_EXERCISE DETAILS_
Search the data for the word "each" and copy every line that contains it.

_DATA RECORDS_
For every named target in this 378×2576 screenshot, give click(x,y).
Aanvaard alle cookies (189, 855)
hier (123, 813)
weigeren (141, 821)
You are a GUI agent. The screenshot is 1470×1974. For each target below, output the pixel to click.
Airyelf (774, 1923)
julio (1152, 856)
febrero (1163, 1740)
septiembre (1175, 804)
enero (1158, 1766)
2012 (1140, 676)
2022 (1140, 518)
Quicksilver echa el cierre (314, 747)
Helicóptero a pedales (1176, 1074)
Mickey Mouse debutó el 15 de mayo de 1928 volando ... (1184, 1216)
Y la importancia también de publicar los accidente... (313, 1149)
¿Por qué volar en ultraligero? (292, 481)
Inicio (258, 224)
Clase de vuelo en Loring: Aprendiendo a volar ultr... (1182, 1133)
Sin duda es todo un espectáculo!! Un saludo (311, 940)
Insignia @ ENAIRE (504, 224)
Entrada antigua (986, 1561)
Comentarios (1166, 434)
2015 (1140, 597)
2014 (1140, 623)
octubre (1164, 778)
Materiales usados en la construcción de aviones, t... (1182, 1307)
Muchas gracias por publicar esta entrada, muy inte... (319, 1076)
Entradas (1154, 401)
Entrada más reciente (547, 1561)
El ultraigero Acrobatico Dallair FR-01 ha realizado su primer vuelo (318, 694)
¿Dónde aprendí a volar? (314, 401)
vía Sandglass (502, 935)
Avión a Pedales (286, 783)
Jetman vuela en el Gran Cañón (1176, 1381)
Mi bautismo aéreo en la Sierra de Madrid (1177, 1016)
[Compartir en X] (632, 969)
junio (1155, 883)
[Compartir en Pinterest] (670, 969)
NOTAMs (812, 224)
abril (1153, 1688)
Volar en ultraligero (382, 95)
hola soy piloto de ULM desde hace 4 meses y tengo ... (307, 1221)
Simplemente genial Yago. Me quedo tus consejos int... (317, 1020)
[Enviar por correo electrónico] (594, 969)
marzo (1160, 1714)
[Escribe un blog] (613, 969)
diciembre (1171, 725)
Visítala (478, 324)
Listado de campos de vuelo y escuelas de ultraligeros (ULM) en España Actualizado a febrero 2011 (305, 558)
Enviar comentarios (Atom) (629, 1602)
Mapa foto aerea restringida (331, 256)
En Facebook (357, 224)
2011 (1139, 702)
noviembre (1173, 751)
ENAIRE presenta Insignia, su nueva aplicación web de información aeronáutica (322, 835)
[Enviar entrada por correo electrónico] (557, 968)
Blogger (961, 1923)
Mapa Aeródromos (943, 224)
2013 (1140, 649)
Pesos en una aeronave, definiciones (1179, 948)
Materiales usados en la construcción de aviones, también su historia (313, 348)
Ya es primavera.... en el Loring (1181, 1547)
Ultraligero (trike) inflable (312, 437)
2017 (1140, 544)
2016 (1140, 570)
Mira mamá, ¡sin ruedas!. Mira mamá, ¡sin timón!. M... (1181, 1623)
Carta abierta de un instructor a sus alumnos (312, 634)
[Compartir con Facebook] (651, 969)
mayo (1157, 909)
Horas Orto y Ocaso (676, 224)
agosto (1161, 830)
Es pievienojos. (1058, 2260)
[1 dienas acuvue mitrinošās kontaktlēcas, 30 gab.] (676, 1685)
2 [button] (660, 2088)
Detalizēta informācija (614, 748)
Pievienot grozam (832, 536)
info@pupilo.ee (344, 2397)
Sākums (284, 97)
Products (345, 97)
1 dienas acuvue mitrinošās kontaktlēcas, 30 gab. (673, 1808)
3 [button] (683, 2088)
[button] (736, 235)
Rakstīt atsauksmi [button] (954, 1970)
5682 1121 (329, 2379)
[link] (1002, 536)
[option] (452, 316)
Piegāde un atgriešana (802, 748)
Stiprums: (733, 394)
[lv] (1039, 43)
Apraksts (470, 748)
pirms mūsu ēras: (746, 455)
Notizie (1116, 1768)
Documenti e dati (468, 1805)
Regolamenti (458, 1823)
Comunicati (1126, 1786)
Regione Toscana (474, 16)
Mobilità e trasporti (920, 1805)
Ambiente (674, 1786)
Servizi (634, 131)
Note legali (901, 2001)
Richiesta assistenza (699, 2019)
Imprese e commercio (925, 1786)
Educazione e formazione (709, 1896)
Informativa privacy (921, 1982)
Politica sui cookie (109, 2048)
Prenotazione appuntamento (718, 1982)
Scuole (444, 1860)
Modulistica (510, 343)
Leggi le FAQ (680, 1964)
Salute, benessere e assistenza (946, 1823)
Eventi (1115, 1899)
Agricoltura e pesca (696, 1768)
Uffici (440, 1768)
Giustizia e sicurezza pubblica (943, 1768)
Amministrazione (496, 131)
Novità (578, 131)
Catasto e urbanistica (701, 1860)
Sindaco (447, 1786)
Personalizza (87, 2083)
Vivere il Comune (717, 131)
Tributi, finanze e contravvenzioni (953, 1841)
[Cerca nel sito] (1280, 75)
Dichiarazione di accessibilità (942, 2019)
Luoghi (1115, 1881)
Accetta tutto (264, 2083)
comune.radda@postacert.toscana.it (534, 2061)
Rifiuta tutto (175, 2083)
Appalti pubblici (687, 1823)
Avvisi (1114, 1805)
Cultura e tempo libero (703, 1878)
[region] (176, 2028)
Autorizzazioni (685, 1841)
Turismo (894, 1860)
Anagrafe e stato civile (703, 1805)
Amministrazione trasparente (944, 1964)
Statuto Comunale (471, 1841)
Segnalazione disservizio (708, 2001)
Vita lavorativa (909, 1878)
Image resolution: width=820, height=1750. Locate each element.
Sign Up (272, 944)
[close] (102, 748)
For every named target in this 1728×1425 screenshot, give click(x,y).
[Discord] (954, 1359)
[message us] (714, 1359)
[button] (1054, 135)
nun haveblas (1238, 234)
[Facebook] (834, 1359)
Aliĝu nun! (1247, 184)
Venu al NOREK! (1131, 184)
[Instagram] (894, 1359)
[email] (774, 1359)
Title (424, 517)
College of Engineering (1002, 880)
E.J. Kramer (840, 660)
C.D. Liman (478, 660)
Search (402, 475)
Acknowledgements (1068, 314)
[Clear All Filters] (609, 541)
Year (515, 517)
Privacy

_EXERCISE RESULT_
You are a GUI agent. The screenshot is 1470×1974. For each target below, output the pixel to click.
Image resolution: width=820, height=1750. Locate each element.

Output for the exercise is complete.